Whether or not Gertz’s performance has hampered the development of an effective and autonomous FGR, it remains critically important to evaluate what can be learned from the current situation and what requires adjustment. According to México Evalúa, while the 2014 constitutional reforms to create a new FGR provided an important opportunity to reinvent federal criminal investigations and prosecutions, good intentions and model legislation were evidently not sufficient to achieve better outcomes. An analysis from México Evalúa pointed out that true bureaucratic transformation of an agency like the PGR requires a strong commitment to redesigning institutions, as well as a clear implementation strategy to define short, medium, and long-term courses of action and resource allocation. This, in turn, requires strong political will and specific measures to ensure that the implementation plan cannot be easily disrupted.
Furthermore, while most attention on prosecutorial reform has focused on the federal level, the transition processes of the 32 state prosecutors’ offices have been often ignored. According to analysts at México Evalúa, this is a critical error because these entities are presently responsible for handling the vast majority of crimes
of that occur throughout the country. Thus, in order to truly understand the scope and results of any regulatory framework of the aforementioned nature, states require punctual follow-ups.
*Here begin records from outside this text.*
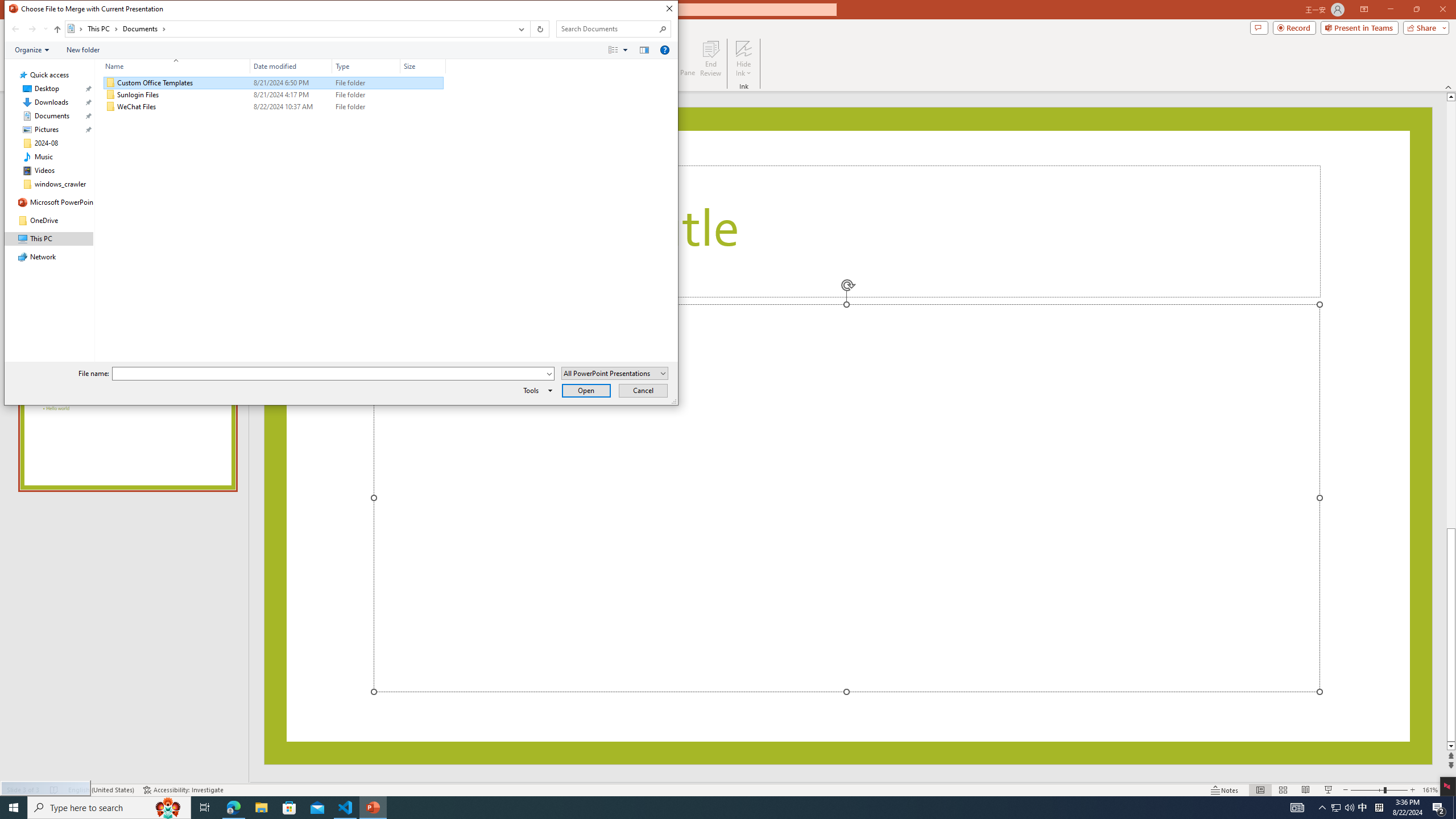
Address: Documents (288, 28)
Zoom 161% (1430, 790)
Type (365, 65)
Size (422, 65)
Back (Alt + Left Arrow) (15, 28)
Address band toolbar (529, 28)
Recent locations (44, 28)
All locations (75, 28)
Size (422, 106)
Given the description of an element on the screen output the (x, y) to click on. 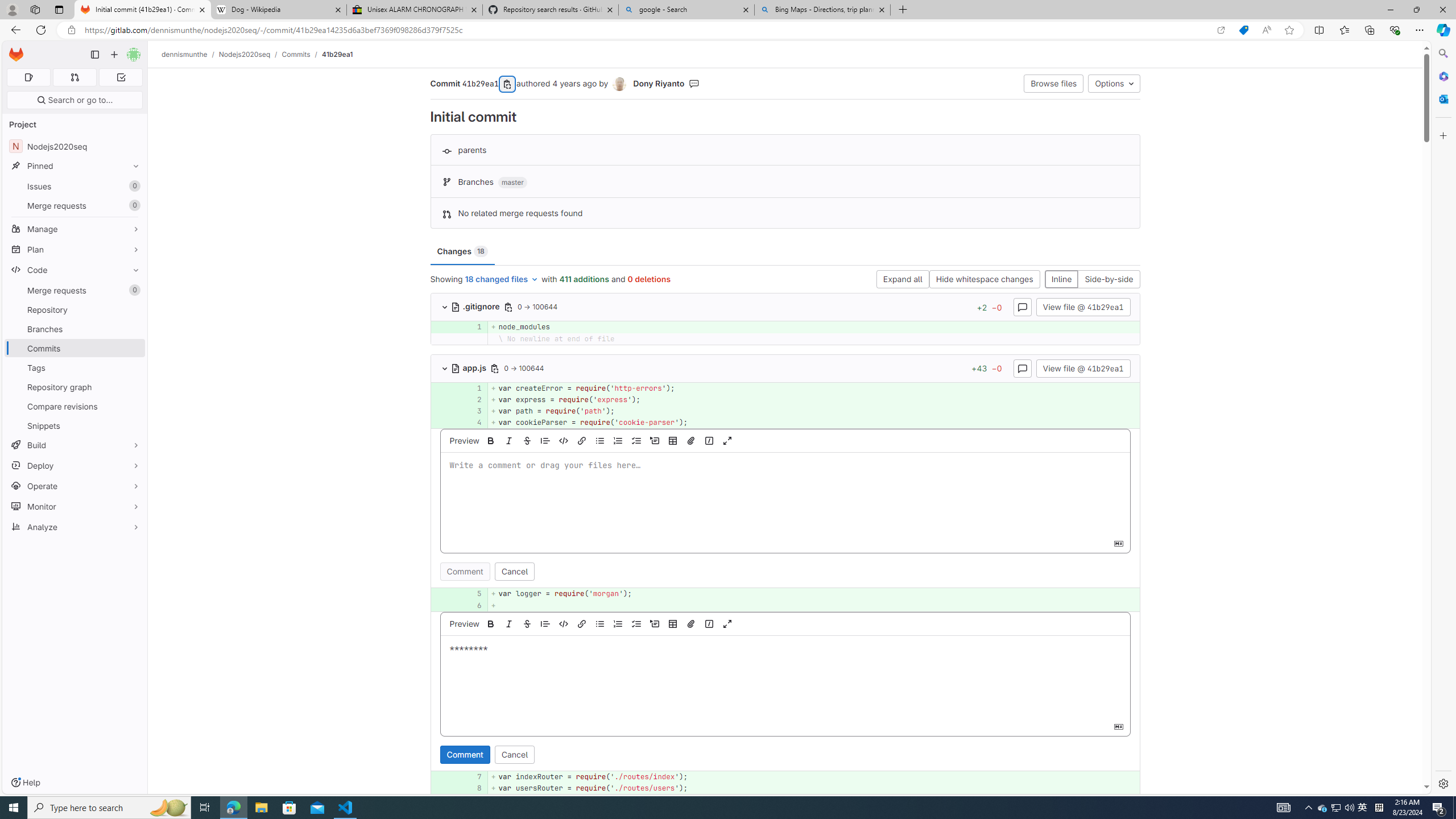
Tags (74, 367)
Pin Repository graph (132, 386)
Deploy (74, 465)
Plan (74, 248)
Assigned issues 0 (28, 76)
Repository (74, 309)
41b29ea1 (337, 53)
Toggle comments for this file (1022, 367)
Open in app (1220, 29)
1 (471, 387)
Commits (295, 53)
Analyze (74, 526)
Hide whitespace changes (983, 279)
Branches (74, 328)
Given the description of an element on the screen output the (x, y) to click on. 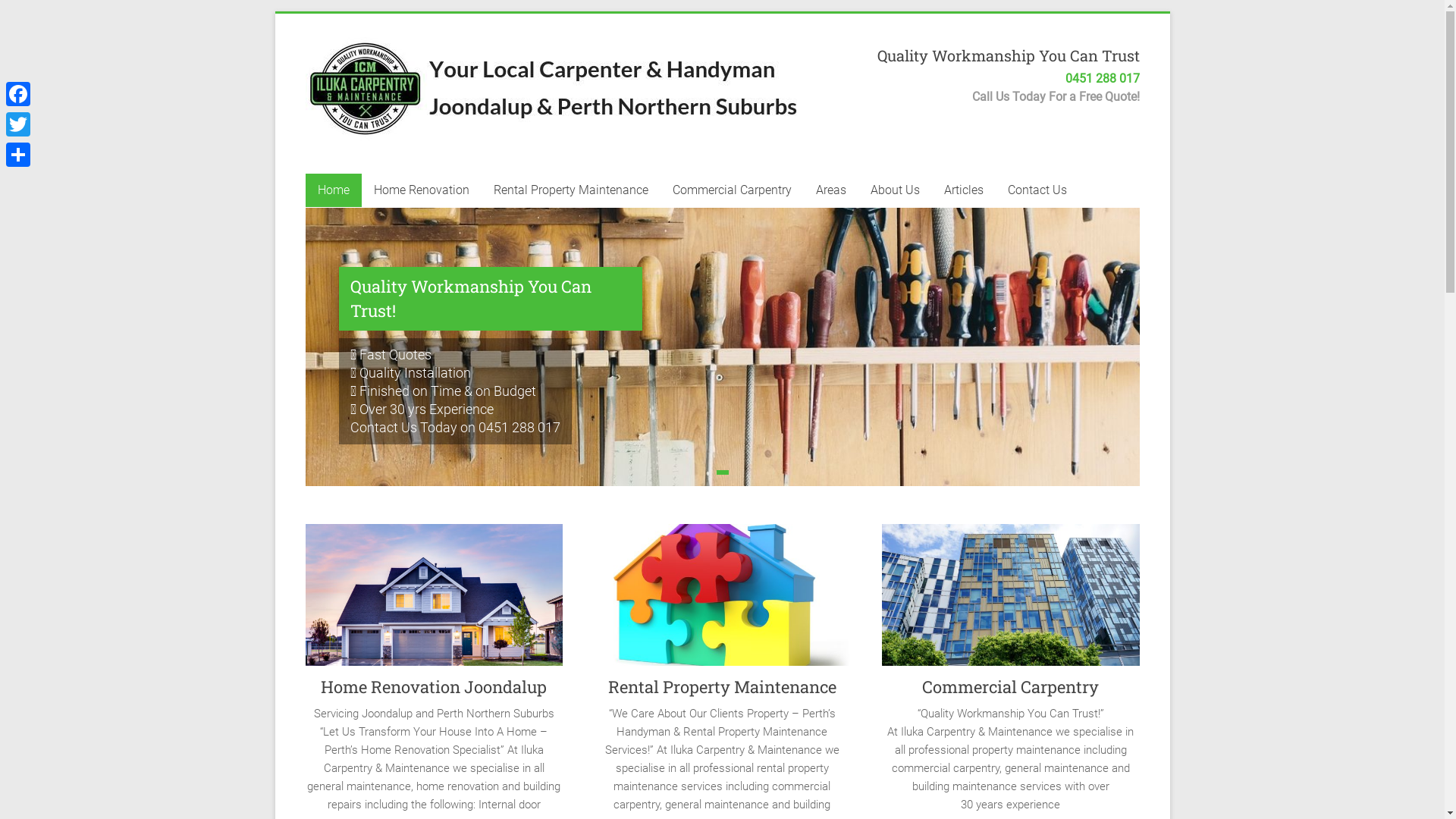
Contact Us Element type: text (1036, 190)
Share Element type: text (18, 154)
Commercial Carpentry Element type: hover (1010, 600)
Commercial Carpentry Element type: text (1010, 686)
Articles Element type: text (962, 190)
Commercial Carpentry Element type: text (731, 190)
Areas Element type: text (830, 190)
Rental Property Maintenance Element type: text (722, 686)
Home Element type: text (332, 190)
Twitter Element type: text (18, 124)
Home Renovation Joondalup Element type: hover (433, 600)
0451 288 017 Element type: text (1101, 78)
Home Renovation Element type: text (420, 190)
Skip to content Element type: text (274, 12)
Rental Property Maintenance Element type: hover (721, 600)
Home Renovation Joondalup Element type: text (433, 686)
Rental Property Maintenance Element type: text (569, 190)
About Us Element type: text (894, 190)
Quality Workmanship You Can Trust! Element type: text (489, 298)
Facebook Element type: text (18, 93)
Given the description of an element on the screen output the (x, y) to click on. 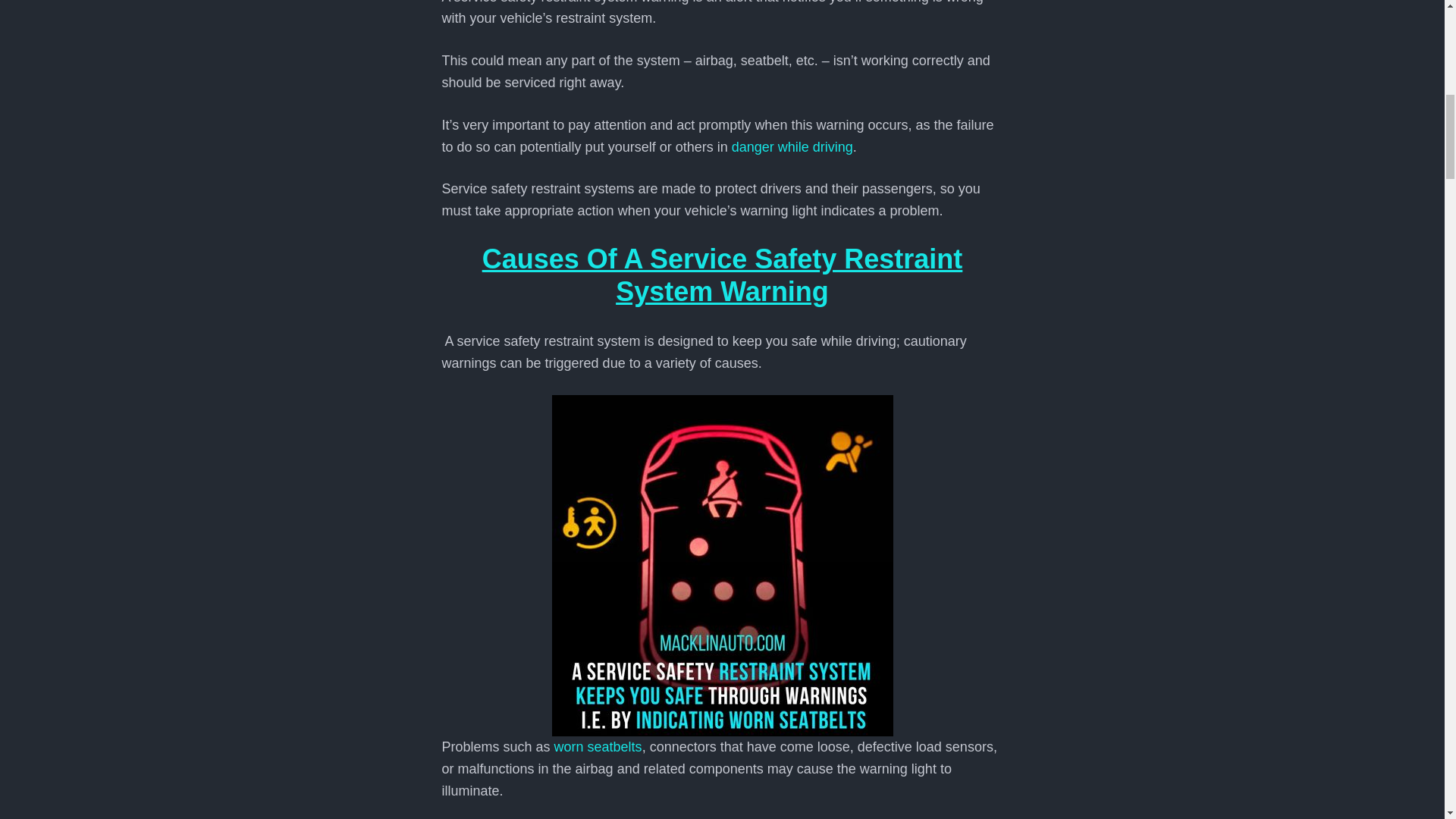
danger while driving (790, 146)
worn seatbelts (596, 746)
Given the description of an element on the screen output the (x, y) to click on. 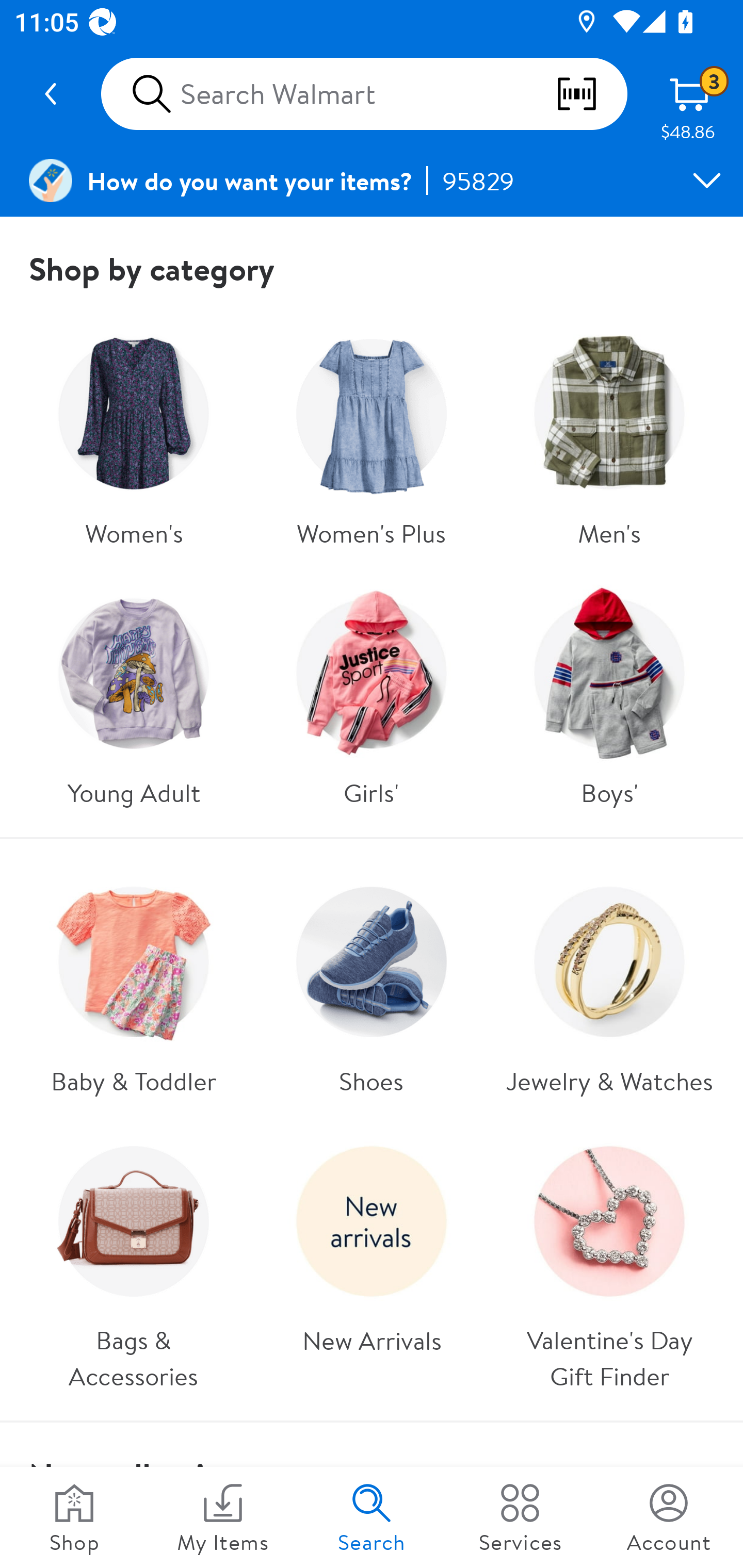
Navigate up (50, 93)
Search Walmart scan barcodes qr codes and more (364, 94)
scan barcodes qr codes and more (591, 94)
Women's (132, 434)
Women's Plus (370, 434)
Men's (609, 434)
Young Adult (132, 695)
Girls' (370, 695)
Boys' (609, 695)
Baby & Toddler (132, 983)
Shoes (370, 983)
Jewelry & Watches (609, 983)
Bags & Accessories (132, 1260)
New Arrivals (370, 1260)
Valentine's Day Gift Finder (609, 1260)
Shop (74, 1517)
My Items (222, 1517)
Services (519, 1517)
Account (668, 1517)
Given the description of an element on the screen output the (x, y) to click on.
Forecasting possible next steps in this process, given that sitting President Andres Manuel López Obrador and his (Movimiento de Renovación Nacional, MORENA) party have a strong legislative majority, it seems likely that the Chamber of Deputies will pass the law without substantive changes. However, according to El Economista, bodies like the Office of the United Nations High Commissioner for Human Rights (La Oficina del Alto Comisionado de las Naciones Unidas para los Derechos Humanos, ONU-DH) have encouraged the Chamber of Deputies to carry out a process of discussion in open parliament. Over Twitter, the international organization highlighted that the reforms of the FGR remain of great importance to many diverse sectors of Mexican society
, and that the victims of crime should be heard before proceeding with any decision.